Exercise goal — In the excerpt about stage work, which play did Joseph Papp hire the narrator to understudy the leading lady in?

Document text —

◆ ◆ ◆

I enjoyed smoking a cigar and stomping around in my overalls, but the actor playing the love interest seemed a little…oh, how shall we say it? Saucy in the sneakers? Mincy in the moccasins? Fluffy in the Florsheims? This was the stud who was supposed to ignite my character’s libido and swing her interest back to men? But the young director didn’t agree that we needed an actor with a bit more testosterone. On opening night, my leading man was sporting heavy mascara. He hadn’t worn mascara in dress rehearsal, and now he had on more than I did! His long curly lashes were fairly gleaming. I was mesmerized.

After the show, the director’s sister, who was producing the play, threw an opening-night party and, as it ran rather late, invited me to stay in her spare bedroom instead of driving home to New Jersey. How hospitable! I called Mark and told him I’d be home the next morning, but as I climbed into bed, there came a knock at my door. It was our producer—about three sheets to the wind—wanting to climb right in with me. Good grief, Gwendolyn! I explained that I’d only been
playing
a lesbian. Apparently, rather convincingly.

A pretty darn eventful production, but I was glad when it closed after one week. At the last performance, a wonderful Broadway actor named Bill Macy came backstage to introduce himself and congratulate me. As we chatted, he told me, “I’ve been hired to play the husband in a new Norman Lear series. A spin-off of
All in the Family
called
Maude
.”

“What a break!” I marveled. “And you deserve it, Bill. I’m envious, but happy for you!”

Meanwhile, back at the ranch, Sandy had four puppies. Mark and I went through a few nervous weeks trying to keep them quiet, but the landlady dropped by and saw the menagerie crawling happily around, and even the saints couldn’t save us. Mark took Sandy to Oklahoma for the summer and I found homes for the puppies, taking the names and numbers of the adoptive parents. Then I focused on forging ahead with my career. (Remember that old thing?)

I’d salivated to get into the Joseph Papp circle for years and finally got an audition with the legendary producer. At an outdoor café in SoHo, I read some scenes for Mr. Papp and he hired me to understudy the leading lady in
Sticks and Bones,
David Rabe’s Pulitzer Prize–winning play on Broadway. After two weeks, Mr. Papp said, “I actually hired you to take over the role. The actress has already given notice. I want you to start playing it as soon as you’re ready.”

Ready? Honey child, I was born ready!

◆ ◆ ◆

Information provided —
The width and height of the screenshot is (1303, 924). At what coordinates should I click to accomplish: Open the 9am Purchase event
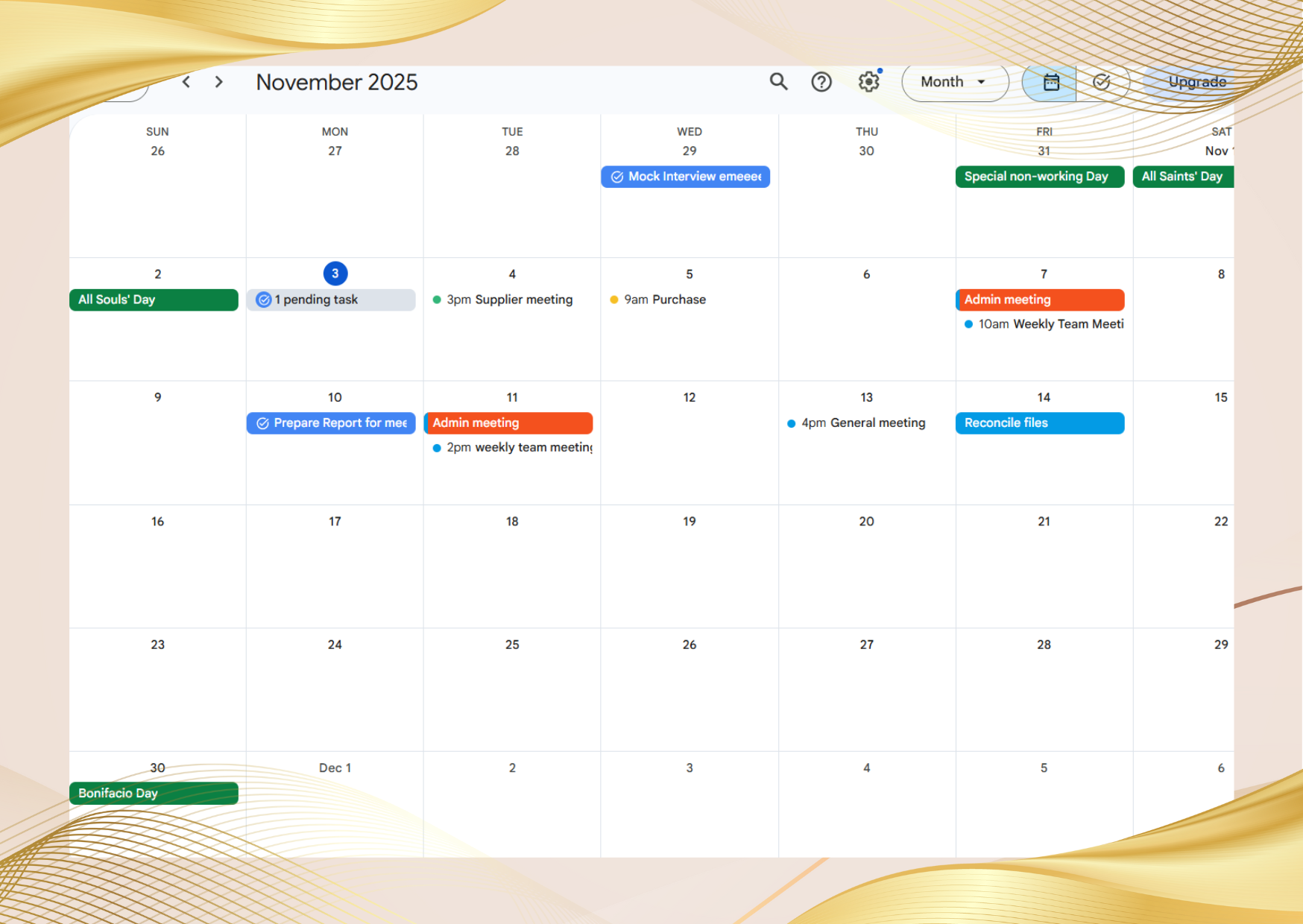[664, 300]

◆ ◆ ◆

Exercise result — Sticks and Bones, David Rabe's Pulitzer Prize–winning play on Broadway.